(Material for the task Opens)

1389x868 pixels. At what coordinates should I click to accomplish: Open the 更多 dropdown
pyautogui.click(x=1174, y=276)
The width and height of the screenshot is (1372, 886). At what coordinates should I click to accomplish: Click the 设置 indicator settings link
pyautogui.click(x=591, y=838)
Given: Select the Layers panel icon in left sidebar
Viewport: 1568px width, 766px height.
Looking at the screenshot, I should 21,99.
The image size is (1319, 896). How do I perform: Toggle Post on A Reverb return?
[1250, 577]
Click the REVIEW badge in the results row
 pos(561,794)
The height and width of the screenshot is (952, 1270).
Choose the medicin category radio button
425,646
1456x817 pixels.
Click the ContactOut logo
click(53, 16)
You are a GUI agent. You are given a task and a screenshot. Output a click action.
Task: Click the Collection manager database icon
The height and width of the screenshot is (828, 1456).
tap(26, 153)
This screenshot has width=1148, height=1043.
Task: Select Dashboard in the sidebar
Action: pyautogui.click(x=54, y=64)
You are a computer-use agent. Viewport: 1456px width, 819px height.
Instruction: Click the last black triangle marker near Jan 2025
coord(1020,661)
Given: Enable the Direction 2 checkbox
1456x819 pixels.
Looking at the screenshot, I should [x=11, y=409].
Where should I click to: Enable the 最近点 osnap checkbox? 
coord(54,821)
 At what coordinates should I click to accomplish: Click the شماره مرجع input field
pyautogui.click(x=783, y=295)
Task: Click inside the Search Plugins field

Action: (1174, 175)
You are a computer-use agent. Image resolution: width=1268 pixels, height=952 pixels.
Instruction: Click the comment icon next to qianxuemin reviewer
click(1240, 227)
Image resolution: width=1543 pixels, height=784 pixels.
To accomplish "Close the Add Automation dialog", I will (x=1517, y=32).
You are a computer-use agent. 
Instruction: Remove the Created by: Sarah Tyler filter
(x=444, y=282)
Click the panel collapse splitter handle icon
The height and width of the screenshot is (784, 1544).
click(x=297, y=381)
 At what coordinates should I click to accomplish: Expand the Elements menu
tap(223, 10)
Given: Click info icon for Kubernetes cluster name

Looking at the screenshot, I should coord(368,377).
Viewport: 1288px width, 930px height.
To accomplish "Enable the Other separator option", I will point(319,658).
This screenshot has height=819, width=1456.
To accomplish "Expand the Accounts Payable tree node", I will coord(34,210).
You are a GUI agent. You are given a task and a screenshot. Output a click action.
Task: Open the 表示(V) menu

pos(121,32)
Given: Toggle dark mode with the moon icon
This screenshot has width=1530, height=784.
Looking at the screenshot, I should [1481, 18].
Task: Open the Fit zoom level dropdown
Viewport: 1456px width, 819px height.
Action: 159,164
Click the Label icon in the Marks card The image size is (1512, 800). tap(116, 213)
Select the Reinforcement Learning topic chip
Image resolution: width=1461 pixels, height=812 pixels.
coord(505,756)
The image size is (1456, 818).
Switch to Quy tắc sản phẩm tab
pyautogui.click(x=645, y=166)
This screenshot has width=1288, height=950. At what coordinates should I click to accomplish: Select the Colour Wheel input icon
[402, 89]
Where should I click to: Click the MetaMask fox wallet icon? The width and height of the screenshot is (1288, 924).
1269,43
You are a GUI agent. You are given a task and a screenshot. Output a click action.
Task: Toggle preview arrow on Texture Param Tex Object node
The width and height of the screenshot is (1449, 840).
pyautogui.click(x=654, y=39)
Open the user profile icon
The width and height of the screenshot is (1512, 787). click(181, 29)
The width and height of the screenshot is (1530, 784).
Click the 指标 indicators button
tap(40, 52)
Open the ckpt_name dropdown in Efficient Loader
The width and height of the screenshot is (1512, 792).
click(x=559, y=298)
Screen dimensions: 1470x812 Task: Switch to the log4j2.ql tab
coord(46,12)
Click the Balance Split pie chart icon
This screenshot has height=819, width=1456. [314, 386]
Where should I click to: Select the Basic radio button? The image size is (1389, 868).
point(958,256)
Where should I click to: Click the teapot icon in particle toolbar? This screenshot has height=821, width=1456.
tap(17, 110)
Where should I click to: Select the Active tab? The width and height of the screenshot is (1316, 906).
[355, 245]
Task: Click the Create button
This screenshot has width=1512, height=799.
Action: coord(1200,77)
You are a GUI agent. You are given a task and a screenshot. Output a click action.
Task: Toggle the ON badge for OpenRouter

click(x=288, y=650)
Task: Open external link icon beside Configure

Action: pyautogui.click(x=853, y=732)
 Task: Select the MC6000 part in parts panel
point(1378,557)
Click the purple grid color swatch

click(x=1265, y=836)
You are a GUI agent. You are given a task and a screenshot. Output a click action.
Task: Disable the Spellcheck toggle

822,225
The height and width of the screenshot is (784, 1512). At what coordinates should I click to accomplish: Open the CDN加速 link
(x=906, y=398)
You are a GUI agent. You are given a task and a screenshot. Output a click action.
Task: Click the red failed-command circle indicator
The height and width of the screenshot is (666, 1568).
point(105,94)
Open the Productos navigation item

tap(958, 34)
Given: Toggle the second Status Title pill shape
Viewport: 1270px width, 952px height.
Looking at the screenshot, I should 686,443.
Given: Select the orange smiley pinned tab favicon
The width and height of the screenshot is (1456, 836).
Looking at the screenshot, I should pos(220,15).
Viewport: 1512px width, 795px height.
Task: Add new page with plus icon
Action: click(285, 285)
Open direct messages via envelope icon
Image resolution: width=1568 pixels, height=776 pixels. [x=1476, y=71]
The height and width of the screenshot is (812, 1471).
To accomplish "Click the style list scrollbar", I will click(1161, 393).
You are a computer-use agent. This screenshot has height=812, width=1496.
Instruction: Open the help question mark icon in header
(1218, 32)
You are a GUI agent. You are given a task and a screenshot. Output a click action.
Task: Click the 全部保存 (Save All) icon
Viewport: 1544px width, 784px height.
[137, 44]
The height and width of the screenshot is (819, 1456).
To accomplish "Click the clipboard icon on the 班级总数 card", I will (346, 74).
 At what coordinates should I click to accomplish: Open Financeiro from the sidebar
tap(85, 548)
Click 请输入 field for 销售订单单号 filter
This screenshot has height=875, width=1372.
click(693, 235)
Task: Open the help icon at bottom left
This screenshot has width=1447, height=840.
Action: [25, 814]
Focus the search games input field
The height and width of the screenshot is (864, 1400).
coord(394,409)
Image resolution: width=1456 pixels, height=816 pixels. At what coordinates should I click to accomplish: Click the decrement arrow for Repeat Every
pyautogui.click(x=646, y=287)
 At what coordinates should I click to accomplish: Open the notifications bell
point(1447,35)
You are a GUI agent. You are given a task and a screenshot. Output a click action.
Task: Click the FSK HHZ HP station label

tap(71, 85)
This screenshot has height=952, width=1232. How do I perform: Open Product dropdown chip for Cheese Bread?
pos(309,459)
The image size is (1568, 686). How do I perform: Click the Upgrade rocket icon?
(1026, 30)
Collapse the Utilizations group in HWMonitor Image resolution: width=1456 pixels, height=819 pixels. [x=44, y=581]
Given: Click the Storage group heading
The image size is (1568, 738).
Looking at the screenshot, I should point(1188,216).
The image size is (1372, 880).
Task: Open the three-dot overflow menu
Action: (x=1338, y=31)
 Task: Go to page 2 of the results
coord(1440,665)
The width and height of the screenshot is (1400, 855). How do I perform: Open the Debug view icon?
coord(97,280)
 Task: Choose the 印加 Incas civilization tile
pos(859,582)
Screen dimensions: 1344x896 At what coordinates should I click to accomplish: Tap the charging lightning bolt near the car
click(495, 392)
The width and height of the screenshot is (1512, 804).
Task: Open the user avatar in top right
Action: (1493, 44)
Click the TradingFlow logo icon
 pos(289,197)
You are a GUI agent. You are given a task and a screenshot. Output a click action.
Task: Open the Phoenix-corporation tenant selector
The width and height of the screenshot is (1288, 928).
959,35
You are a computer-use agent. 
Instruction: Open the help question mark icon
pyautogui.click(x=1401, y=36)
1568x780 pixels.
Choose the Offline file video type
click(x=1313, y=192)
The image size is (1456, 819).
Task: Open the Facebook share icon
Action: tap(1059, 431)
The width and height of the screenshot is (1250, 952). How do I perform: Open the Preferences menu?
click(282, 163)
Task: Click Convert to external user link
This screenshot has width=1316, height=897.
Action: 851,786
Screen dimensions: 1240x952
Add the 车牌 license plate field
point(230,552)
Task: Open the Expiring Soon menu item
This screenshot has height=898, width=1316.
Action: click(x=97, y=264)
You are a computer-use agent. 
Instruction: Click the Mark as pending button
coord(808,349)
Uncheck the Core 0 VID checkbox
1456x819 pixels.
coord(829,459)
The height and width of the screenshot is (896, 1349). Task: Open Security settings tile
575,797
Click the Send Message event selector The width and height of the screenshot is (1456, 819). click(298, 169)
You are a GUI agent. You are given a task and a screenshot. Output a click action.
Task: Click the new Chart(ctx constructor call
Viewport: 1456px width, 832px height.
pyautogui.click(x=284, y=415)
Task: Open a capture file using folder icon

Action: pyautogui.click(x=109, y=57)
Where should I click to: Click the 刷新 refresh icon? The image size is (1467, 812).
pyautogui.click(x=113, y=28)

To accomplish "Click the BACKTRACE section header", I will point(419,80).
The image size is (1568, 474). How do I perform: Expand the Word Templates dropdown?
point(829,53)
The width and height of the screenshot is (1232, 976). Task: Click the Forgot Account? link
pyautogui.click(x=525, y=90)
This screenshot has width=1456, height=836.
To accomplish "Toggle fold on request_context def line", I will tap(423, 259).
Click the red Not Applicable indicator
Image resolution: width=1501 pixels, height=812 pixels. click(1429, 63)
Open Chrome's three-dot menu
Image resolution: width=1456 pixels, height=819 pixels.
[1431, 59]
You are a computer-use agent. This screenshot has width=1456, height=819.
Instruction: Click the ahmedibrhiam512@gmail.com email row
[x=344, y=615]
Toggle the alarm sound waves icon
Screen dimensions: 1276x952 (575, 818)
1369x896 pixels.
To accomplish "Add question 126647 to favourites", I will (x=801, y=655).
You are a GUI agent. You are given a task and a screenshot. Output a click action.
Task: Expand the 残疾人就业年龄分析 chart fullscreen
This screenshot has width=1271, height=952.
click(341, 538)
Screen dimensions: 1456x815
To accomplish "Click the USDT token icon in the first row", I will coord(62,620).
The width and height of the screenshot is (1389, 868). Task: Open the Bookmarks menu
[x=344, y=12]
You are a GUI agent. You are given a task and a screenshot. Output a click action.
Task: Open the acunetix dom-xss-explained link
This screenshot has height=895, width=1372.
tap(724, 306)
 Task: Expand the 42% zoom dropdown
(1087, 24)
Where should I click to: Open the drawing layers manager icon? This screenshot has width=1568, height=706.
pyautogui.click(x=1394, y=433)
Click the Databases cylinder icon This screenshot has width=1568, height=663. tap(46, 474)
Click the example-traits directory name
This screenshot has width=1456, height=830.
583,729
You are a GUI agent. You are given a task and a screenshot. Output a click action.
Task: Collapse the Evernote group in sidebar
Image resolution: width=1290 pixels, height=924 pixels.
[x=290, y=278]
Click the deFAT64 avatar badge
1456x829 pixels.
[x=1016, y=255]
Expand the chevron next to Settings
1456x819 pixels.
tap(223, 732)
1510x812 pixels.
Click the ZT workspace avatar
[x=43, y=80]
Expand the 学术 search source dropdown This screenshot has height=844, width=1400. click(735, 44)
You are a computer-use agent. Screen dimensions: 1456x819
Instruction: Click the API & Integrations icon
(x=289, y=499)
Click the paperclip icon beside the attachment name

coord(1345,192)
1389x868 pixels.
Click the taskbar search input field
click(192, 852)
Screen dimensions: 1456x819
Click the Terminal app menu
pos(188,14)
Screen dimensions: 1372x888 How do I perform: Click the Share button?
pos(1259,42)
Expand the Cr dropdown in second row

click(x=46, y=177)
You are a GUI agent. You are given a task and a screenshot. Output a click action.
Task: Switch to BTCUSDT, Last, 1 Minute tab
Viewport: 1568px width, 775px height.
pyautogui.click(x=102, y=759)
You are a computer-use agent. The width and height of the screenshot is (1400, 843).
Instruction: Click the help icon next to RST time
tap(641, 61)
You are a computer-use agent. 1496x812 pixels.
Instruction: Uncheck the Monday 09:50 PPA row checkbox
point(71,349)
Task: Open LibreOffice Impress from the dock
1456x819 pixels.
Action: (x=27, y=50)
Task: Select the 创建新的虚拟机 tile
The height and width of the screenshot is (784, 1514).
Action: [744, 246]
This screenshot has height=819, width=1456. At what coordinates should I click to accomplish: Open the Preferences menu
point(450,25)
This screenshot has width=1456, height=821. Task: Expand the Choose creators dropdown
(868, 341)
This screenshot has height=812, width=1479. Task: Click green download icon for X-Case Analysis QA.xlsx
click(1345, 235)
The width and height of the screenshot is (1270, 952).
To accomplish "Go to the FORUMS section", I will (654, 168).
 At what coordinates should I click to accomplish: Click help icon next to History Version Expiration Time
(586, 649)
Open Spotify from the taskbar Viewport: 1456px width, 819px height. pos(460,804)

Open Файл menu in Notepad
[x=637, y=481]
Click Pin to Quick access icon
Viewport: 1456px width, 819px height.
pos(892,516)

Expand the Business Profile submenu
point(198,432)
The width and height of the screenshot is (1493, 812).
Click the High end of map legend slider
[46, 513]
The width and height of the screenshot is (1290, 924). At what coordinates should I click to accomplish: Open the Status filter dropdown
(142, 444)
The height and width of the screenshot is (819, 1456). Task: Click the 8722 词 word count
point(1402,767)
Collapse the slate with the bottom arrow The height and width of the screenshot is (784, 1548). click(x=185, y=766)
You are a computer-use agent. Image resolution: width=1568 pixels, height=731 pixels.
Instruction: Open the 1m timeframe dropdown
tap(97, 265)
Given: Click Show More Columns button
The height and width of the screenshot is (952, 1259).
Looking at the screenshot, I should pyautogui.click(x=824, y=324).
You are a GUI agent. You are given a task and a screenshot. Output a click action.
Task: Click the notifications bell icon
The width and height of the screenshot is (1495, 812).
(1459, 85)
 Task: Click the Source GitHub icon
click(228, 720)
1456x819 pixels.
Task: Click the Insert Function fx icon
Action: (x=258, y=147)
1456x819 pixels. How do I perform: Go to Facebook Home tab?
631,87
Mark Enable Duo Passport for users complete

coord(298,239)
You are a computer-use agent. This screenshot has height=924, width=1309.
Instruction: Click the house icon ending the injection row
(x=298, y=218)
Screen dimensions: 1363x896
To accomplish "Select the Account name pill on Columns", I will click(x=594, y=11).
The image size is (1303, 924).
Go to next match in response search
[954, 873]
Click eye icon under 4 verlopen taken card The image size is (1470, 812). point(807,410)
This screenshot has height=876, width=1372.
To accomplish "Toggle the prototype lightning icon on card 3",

(Material for the task Closes)

What to produce :: What is needed is each line of the entries that contains the word "left".

Output below ::
Given: Select the Layers panel icon in left sidebar
Task: Open the help icon at bottom left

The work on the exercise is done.